Look for the line that has "2018 Photo Contest (143, 624)" in the material below; please repeat it and every line after it, exactly, up to and including the line that has "Woodlake Trail Video (148, 330)", and nothing else.

▶ [DATA FOR THE TASK]:
Segment Open

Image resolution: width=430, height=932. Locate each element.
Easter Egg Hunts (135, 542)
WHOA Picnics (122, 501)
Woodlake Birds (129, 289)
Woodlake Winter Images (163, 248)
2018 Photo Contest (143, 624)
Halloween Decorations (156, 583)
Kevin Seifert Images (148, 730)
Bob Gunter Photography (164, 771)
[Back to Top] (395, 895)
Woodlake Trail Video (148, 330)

Segment Closed
Segment Open

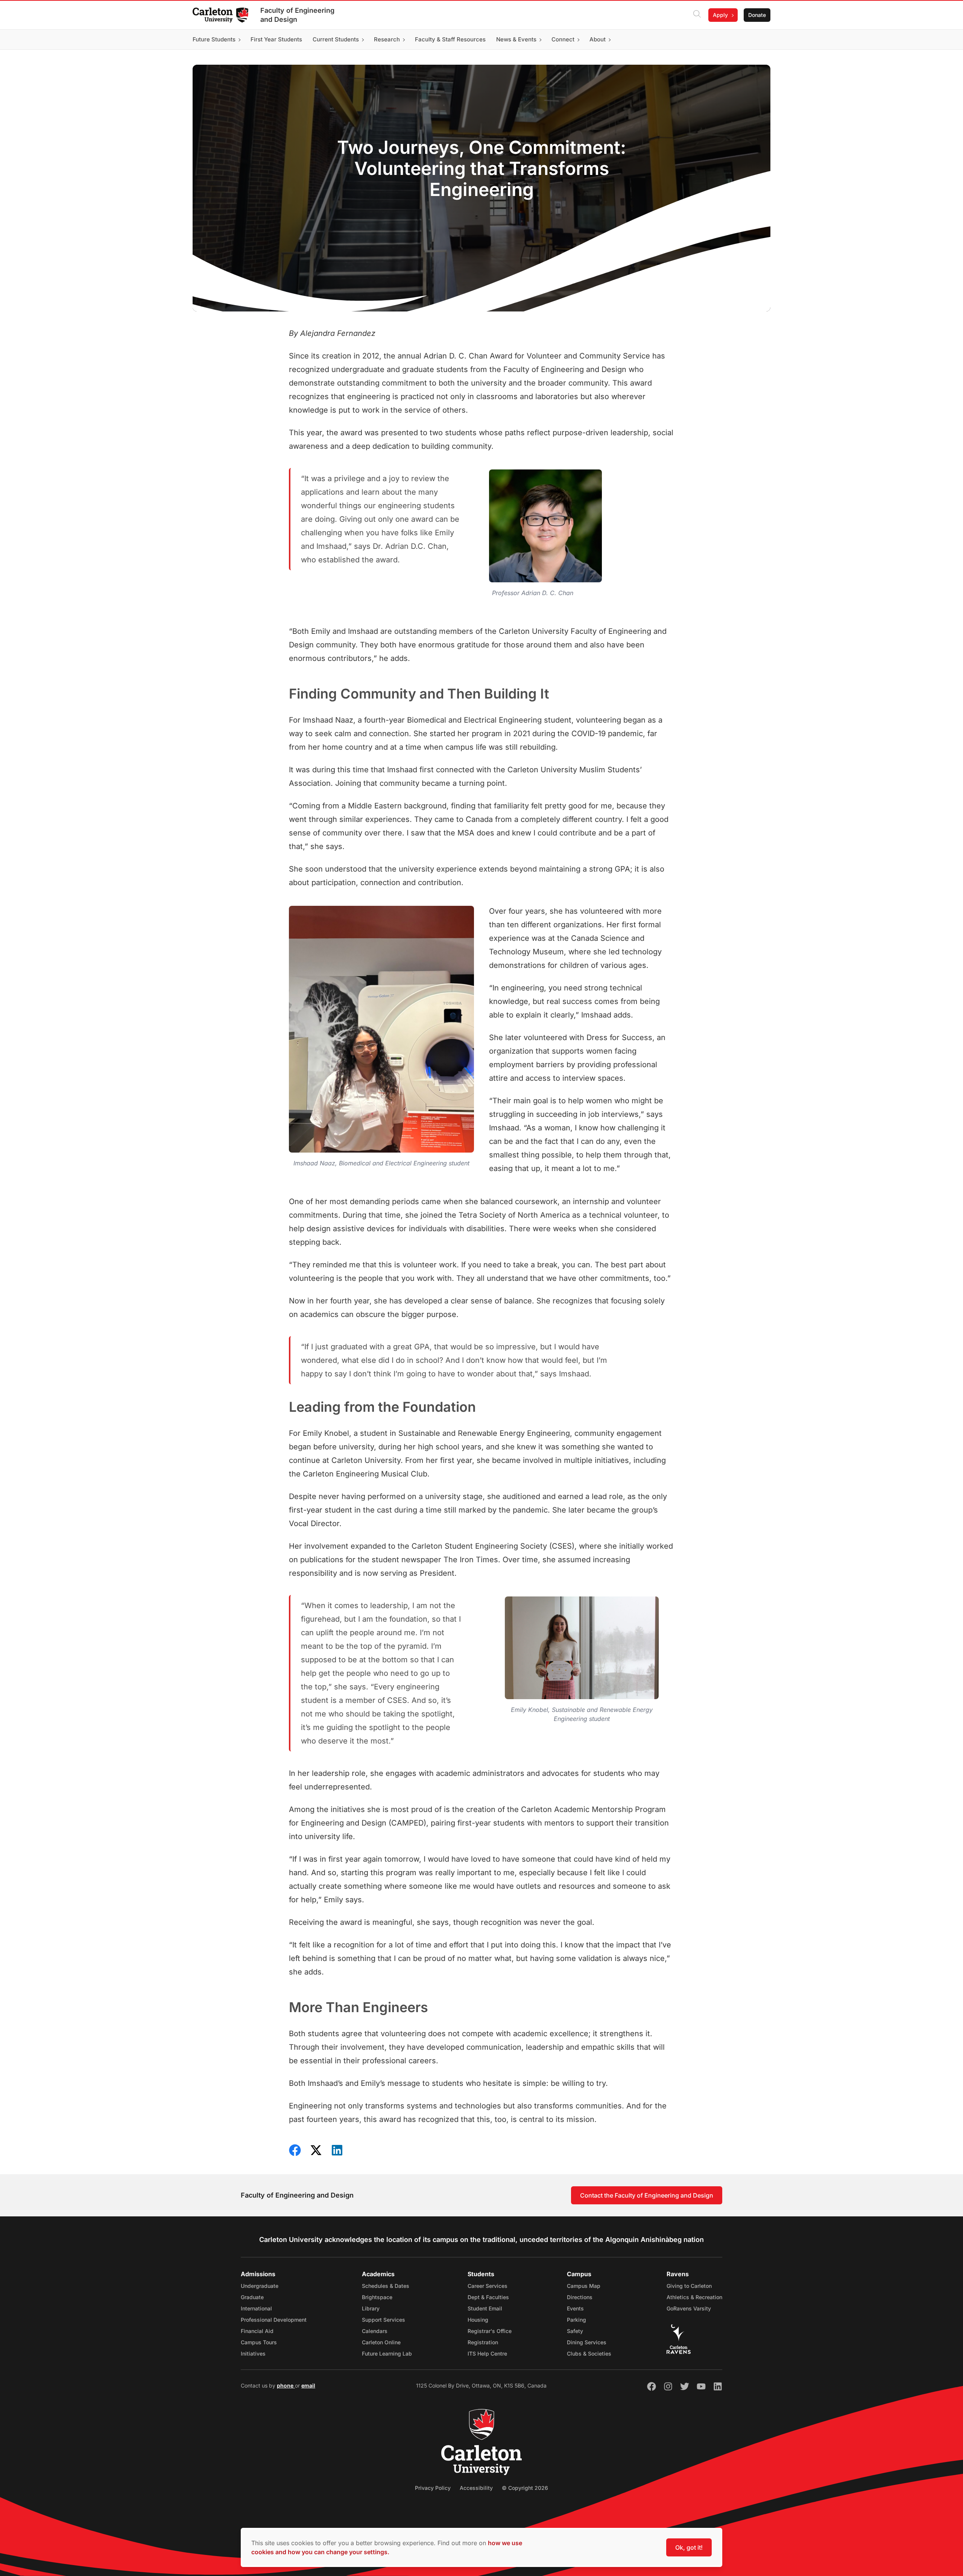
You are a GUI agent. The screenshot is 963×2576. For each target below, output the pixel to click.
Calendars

Segment Closed
Segment Open

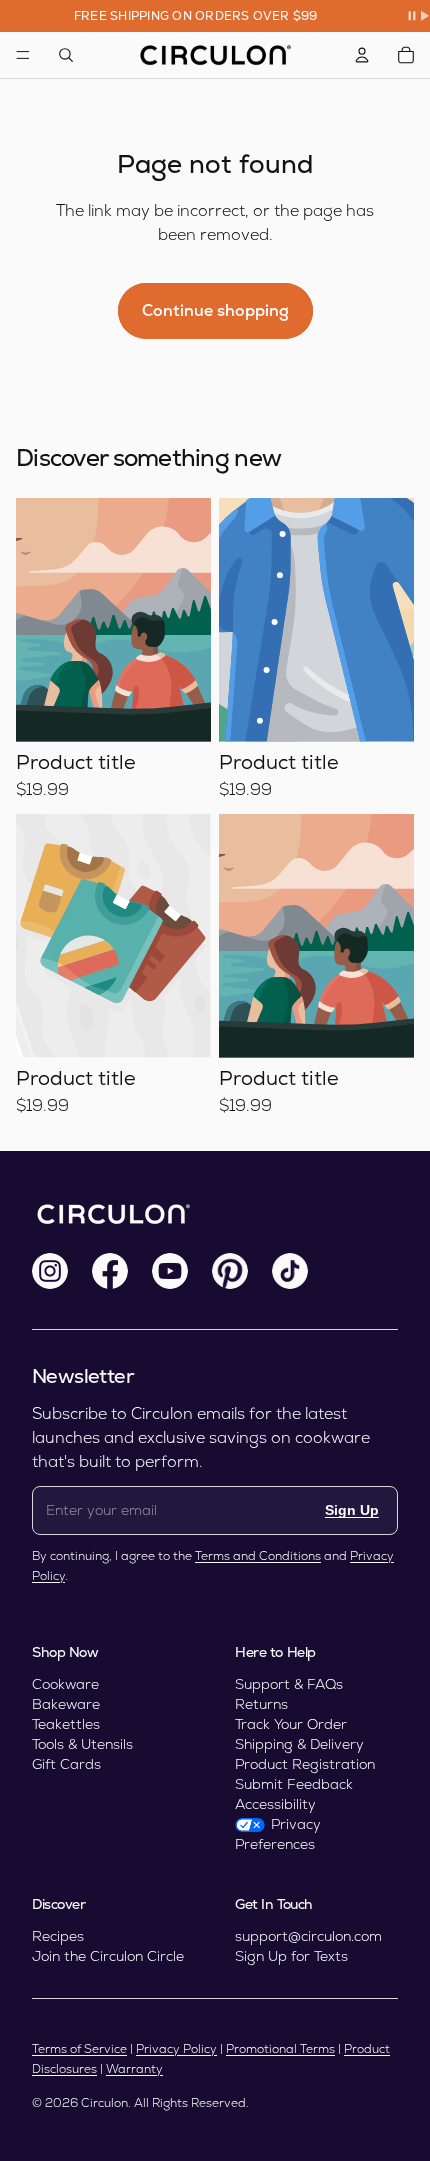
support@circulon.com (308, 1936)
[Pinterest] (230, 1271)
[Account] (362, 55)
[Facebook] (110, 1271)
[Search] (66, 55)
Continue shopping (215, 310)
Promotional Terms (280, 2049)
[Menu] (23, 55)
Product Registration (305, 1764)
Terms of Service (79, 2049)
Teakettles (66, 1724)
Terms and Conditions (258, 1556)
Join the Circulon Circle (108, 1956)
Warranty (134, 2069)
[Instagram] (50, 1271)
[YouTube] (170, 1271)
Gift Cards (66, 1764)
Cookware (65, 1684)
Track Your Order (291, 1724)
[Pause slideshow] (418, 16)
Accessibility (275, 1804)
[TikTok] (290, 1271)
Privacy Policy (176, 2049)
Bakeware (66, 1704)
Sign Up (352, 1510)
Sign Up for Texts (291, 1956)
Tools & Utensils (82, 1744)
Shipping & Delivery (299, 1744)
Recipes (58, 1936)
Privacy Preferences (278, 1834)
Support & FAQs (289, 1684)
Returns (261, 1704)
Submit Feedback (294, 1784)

Segment Closed

▶ [EXERCISE RESULT]:
2018 Photo Contest (143, 624)
Halloween Decorations (156, 583)
Kevin Seifert Images (148, 730)
Bob Gunter Photography (164, 771)
[Back to Top] (395, 895)
Woodlake Trail Video (148, 330)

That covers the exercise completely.